Anarchist anthropologist David Graeber made a landmark contribution to the debate about inequality, money, and wealth with his massive 2012 book Debt: The First 5,000 Years (a book that helped inspire my 2017 novel Walkaway).

In 2013, Graeber published an influential essay called On the Phenomenon of Bullshit Jobs, in which he charted the way that market economies were employing an ever-larger slice of the workforce in socially useless busywork that everyone — including the holders of bullshit jobs — knew to be a tremendous waste of time.


Graeber has a particularly good trick of pointing out the ways that late-stage capitalism has reinvented every institution that western states reviled the USSR for; his 2015 book "The Utopia of Rules" discussed how the west once demonstrated its superiority to the Soviet Union by pointing out the variety of shops on its streets; the lack of meaningless, bureaucratic paperwork; and the absence of endless security lines staffed by hostile, petty government employees.
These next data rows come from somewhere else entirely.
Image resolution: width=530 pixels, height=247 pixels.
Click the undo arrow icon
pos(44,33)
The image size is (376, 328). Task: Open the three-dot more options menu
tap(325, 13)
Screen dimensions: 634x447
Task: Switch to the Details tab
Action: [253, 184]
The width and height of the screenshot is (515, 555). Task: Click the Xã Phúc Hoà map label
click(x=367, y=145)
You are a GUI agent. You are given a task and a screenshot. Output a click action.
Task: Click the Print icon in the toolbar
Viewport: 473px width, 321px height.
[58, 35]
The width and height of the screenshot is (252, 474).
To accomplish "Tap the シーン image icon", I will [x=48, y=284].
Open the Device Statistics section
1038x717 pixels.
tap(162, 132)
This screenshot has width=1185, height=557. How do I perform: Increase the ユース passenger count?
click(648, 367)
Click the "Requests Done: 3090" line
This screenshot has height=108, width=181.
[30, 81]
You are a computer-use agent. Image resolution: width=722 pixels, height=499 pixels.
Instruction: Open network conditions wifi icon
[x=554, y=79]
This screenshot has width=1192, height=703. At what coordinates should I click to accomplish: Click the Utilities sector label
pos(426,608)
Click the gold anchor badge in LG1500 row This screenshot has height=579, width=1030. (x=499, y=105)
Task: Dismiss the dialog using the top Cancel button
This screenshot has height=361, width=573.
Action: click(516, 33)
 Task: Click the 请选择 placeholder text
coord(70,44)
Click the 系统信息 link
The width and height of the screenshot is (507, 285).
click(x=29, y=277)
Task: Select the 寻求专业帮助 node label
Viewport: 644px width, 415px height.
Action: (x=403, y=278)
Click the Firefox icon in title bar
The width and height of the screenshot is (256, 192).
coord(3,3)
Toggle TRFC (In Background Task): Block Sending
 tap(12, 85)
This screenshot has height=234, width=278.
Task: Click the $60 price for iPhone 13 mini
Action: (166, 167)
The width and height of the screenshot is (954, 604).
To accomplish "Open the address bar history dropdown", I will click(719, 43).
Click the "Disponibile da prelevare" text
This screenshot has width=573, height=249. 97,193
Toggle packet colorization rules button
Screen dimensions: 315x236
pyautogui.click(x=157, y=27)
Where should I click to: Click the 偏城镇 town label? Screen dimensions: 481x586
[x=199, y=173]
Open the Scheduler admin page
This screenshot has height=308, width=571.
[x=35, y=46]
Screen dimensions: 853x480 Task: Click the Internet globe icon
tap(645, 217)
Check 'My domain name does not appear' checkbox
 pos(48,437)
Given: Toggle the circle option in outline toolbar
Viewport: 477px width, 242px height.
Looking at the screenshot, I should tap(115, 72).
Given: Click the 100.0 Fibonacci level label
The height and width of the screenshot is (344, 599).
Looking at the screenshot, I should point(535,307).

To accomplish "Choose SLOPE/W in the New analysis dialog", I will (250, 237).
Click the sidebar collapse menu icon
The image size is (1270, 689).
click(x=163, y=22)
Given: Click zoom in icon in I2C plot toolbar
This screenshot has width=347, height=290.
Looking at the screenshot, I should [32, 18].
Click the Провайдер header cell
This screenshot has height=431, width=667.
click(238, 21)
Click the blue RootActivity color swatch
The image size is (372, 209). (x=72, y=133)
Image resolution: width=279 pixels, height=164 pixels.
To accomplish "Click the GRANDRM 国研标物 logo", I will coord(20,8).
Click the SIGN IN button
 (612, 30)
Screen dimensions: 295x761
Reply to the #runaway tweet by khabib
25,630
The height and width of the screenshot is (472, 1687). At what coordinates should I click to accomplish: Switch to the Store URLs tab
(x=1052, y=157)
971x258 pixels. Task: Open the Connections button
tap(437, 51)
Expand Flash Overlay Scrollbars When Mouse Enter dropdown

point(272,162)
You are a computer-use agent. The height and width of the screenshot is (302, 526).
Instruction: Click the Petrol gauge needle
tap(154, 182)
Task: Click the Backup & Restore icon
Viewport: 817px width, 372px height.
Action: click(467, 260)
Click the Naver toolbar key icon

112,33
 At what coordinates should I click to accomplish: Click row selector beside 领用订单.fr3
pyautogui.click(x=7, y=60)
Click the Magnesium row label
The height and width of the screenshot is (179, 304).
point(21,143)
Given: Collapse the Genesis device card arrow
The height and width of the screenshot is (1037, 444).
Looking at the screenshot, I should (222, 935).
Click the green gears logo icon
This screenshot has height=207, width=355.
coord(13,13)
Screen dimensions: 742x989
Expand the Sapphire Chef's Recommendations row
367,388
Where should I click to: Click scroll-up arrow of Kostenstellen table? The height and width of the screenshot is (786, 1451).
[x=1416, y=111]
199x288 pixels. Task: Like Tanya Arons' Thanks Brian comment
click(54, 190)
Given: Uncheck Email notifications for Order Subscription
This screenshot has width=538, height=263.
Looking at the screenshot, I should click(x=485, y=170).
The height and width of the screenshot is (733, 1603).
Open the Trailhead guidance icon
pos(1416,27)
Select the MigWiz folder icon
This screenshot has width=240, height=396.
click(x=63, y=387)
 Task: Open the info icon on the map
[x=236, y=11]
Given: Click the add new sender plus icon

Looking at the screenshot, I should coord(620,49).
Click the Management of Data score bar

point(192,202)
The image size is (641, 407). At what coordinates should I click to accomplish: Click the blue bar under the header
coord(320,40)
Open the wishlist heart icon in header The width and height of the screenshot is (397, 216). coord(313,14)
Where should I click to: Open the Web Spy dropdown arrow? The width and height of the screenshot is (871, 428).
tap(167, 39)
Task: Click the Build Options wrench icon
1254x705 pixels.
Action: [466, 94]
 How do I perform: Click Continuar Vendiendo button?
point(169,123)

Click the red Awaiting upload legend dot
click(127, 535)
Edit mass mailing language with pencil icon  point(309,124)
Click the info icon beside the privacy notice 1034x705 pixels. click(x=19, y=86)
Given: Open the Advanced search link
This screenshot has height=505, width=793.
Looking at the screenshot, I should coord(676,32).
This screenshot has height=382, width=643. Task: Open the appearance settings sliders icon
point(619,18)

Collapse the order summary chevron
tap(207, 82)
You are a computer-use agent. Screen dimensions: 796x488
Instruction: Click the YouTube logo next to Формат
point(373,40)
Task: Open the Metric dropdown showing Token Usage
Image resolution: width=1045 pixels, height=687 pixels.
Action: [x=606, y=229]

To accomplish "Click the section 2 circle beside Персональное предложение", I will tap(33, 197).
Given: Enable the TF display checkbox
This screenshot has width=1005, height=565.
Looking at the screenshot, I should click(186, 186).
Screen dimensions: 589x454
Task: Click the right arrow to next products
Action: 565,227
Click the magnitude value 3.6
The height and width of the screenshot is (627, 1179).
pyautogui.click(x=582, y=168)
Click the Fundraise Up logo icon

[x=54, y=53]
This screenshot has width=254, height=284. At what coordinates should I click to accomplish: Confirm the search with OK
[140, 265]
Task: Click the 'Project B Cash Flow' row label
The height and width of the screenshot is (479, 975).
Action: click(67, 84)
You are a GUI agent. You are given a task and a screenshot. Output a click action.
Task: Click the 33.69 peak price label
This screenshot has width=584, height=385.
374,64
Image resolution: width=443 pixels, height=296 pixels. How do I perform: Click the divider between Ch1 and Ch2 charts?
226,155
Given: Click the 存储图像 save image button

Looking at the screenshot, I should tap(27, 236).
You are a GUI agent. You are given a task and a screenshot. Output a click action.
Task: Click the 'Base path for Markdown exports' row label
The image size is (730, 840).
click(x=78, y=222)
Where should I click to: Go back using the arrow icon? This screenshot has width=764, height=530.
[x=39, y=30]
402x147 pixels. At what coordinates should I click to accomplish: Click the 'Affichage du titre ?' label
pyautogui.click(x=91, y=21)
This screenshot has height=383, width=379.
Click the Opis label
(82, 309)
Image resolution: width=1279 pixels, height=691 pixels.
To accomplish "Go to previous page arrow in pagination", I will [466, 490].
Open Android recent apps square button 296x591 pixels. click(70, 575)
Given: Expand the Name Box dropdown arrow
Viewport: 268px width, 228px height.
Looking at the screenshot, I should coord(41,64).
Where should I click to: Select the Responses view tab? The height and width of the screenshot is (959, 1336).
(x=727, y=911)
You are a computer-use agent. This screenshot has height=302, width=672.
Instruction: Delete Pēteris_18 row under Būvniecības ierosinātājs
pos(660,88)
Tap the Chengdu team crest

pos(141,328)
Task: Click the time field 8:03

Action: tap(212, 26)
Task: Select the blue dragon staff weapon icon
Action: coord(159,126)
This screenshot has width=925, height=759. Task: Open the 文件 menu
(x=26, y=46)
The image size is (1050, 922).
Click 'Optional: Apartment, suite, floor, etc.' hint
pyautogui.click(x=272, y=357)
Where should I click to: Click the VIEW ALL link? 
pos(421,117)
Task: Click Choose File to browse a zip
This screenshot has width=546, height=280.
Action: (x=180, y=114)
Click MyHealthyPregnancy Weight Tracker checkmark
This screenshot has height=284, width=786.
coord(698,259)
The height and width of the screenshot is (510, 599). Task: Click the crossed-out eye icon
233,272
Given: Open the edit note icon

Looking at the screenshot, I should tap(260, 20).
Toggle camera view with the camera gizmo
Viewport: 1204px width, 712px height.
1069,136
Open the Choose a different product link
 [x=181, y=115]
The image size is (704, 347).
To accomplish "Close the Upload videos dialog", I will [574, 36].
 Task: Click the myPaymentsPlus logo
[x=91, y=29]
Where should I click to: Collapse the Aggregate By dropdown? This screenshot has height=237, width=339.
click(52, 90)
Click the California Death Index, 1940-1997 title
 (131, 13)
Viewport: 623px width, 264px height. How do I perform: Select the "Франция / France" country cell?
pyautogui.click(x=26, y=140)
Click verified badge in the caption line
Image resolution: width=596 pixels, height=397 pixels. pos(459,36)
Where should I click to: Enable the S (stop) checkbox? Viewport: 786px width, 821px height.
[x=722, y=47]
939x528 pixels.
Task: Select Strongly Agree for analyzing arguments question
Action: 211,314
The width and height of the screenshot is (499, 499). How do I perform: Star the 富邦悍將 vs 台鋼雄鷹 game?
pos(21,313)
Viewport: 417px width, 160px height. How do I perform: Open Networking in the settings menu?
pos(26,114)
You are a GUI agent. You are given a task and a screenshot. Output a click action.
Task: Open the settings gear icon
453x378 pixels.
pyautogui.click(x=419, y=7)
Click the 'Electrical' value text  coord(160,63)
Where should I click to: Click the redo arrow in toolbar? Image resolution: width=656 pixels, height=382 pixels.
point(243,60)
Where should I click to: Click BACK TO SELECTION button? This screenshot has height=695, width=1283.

In the years since the collapse of the Soviet Union, the shops in great western cities have been replaced with outlets of the same chains selling the same goods; low-waged and unemployed workers now only survive by navigating a bureaucratic benefits thicket that is rivaled by the paperwork that Americans lucky enough to have health insurance must plow through every time they receive medical care; and even the privileged slice of us who can afford to fly frequently have learned to leave 1-2 hours extra so we can queue up to be humiliated by the TSA (but if you're lucky enough to have disposable income left after buying your plane ticket, you can also buy your way to the front of the line by submitting a personal dossier similar to the ones that the Stasi maintained on millions of East Germans).

Bullshit Jobs is definitely part of Graeber's shrewd ability to put his finger on the ways that 21st century markets have produced the kind of meaninglessness, emptiness and absurd inefficiencies that they were supposed to protect us from.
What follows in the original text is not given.